[Data supplied — start]

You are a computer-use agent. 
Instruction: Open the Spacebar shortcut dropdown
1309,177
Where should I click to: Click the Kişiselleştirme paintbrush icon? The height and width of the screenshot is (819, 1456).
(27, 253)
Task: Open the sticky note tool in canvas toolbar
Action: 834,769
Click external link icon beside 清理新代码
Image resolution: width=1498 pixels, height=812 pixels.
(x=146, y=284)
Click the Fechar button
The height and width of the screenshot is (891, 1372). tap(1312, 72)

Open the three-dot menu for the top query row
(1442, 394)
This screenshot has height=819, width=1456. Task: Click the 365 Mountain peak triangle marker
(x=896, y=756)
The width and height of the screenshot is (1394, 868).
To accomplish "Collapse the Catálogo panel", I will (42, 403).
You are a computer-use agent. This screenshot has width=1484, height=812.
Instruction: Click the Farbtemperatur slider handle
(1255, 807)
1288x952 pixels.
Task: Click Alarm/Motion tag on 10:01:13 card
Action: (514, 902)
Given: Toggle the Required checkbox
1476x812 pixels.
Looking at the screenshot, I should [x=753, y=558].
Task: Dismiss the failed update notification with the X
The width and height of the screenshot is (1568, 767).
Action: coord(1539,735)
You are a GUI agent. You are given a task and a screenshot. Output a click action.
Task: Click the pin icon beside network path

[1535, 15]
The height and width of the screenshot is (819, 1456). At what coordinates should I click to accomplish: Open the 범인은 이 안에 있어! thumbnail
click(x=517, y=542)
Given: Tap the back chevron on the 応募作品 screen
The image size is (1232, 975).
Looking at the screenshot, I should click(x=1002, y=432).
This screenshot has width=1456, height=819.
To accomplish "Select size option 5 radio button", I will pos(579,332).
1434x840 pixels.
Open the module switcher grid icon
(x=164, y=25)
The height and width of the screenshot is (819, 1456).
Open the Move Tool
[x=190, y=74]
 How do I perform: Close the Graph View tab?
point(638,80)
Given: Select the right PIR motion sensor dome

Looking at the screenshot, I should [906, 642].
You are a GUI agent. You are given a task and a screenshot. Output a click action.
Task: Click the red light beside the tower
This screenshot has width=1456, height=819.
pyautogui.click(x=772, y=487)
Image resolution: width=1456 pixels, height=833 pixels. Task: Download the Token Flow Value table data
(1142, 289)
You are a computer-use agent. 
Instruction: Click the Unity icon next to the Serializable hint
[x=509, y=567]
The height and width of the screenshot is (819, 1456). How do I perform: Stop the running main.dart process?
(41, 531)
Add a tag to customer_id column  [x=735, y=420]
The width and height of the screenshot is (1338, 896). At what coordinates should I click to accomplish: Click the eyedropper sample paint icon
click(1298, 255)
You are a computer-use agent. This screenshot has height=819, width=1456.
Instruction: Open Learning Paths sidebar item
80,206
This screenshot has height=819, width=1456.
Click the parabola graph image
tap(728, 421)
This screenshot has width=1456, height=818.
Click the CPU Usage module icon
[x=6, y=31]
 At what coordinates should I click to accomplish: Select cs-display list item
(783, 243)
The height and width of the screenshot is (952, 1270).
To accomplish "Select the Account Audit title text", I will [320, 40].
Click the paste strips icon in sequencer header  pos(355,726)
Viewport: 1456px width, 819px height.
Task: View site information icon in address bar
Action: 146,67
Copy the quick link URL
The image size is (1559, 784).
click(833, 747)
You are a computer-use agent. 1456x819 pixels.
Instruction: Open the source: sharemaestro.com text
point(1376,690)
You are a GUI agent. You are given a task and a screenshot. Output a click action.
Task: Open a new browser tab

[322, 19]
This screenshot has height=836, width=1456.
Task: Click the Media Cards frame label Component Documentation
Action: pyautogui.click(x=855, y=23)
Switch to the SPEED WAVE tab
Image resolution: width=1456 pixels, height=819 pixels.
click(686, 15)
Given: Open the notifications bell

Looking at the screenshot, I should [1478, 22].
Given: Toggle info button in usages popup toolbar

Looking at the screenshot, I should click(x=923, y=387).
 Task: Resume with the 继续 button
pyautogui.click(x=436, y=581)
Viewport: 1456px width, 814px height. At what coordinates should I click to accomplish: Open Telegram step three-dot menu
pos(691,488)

[Data supplied — finish]

Copy out every line above where "computer" is present.

Answer =>
You are a computer-use agent. 
You are a computer-use agent. This screenshot has width=1484, height=812.
You are a computer-use agent. 
You are a computer-use agent. This screenshot has height=819, width=1456.
You are a computer-use agent. 1456x819 pixels.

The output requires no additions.